Although plaintiff's November 30, 2017 letter in opposition to plaintiff's motion did not specifically discuss the issue of personal jurisdiction, it sufficiently raised due process concerns such that the trial court should have considered whether the Arkansas judgment was not entitled to comity on due process grounds. Indeed, the trial court's memorandum of decision noted "[d]efendants argue that there are numerous and substantive procedural due process errors that led to an unsupported judgment and award of $12.5 million."
Consequently, we vacate the trial court's December 19, 2017 order granting plaintiff's motion to levy and sell Kalsky's property and remand the case to the trial court to consider defendants' objections to personal jurisdiction of the Arkansas court. See Sekap, 392 N.J. Super 244 (remanding where "the current record makes resolution of the [jurisdictional] issue impossible."). The trial court may in its discretion permit discovery on the issue of personal jurisdiction and hold a plenary hearing to resolve factual disputes relevant to this issue. See id. at 243-44. We also hold that defendants need not post security pending the resolution of the remand proceedings. Id. at 244 ("We hold that the assertion of a 'due process defense' to the domesticated judgment may be properly raised without the posting of any security[.]").

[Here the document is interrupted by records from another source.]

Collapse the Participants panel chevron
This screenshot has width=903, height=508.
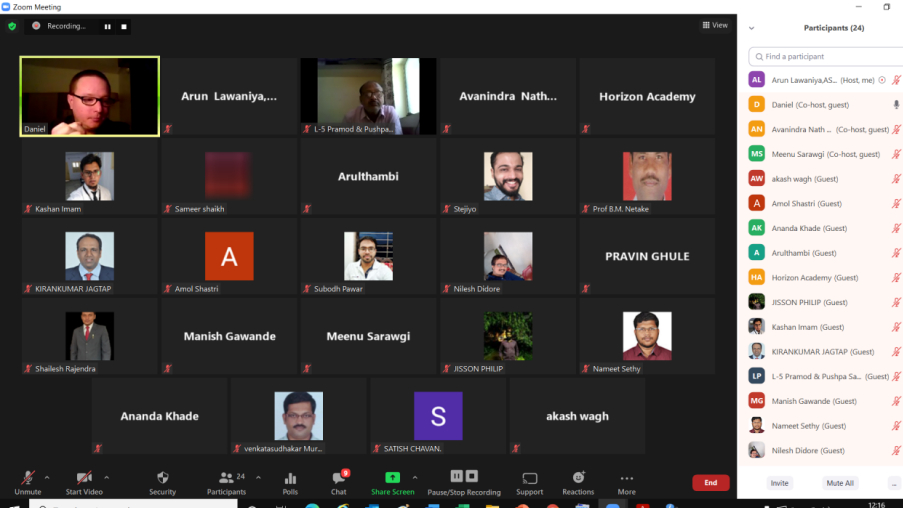click(x=751, y=28)
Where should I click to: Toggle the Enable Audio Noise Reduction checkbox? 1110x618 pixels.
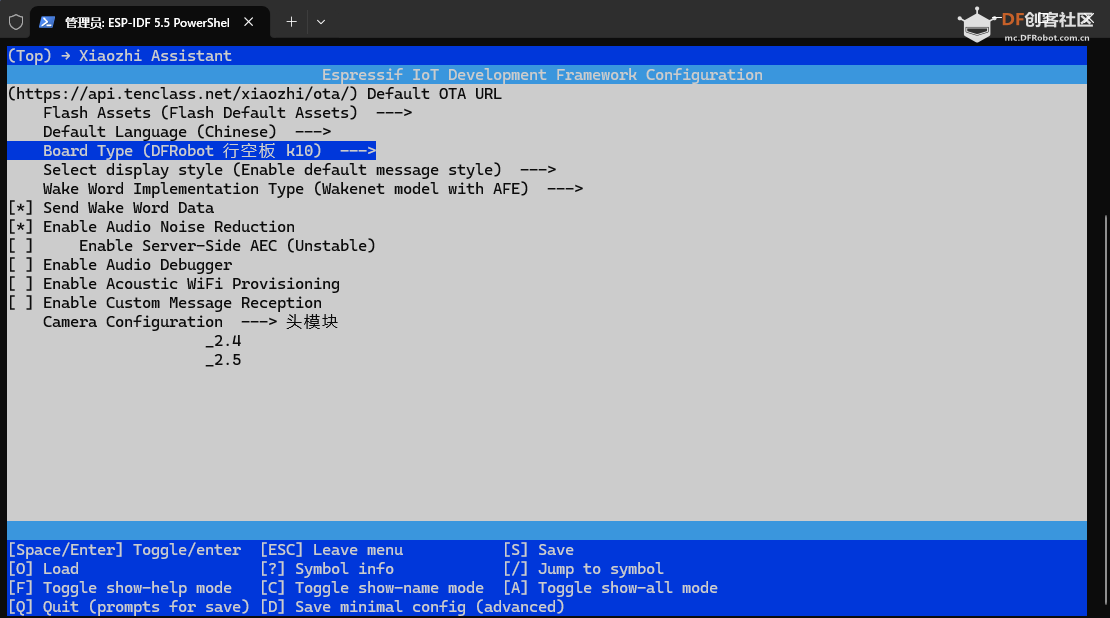tap(21, 227)
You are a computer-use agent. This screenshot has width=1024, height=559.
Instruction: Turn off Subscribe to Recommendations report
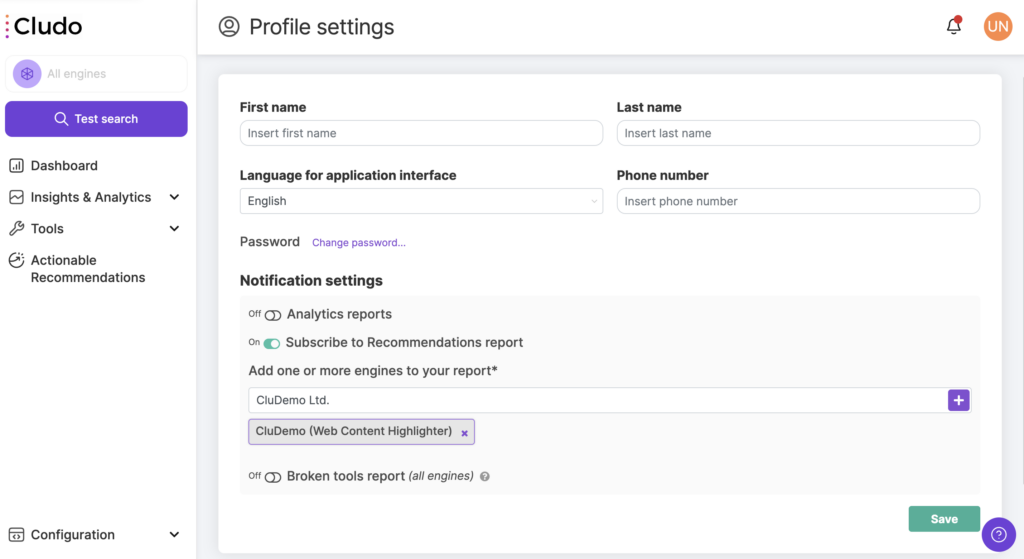click(x=272, y=343)
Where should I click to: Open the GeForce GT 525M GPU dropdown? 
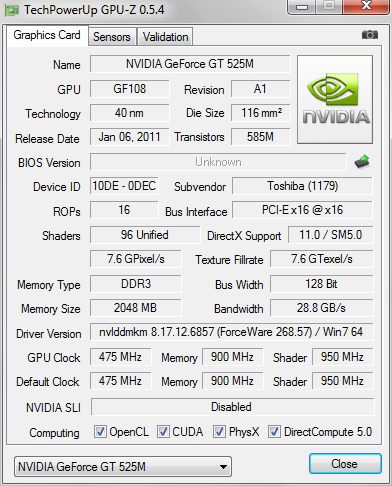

Additionally, we direct the trial court to hold any further proceedings in abeyance pending the resolution of the Arkansas appeal and the Burlington County motion. In the absence of special equities, a New Jersey court should dismiss or stay a New Jersey action pending the resolution of a "first-filed" action in another forum. See Sensient Colors, Inc. v. Allstate Ins. Co., 193 N.J. 373, 386 (2008); Kitchens Int'l, Inc. v. Evans Cabinet Corp., 413 N.J. Super. 107, 115 (App. Div. 2010). In this case, the issue of personal jurisdiction may be addressed by either the Arkansas Court of Appeals or the Burlington County court. All other proceedings should be stayed pending a determination by those tribunals. We do not predict the outcome of any remand proceedings, but note that the trial court may not necessarily be bound by the ruling of the Arkansas Court of Appeals, to ensure that defendants' objections to the jurisdiction of the Arkansas court are fully considered.
Reversed and remanded. We do not retain jurisdiction. I hereby certify that the foregoing is a true copy of the original on file in my office.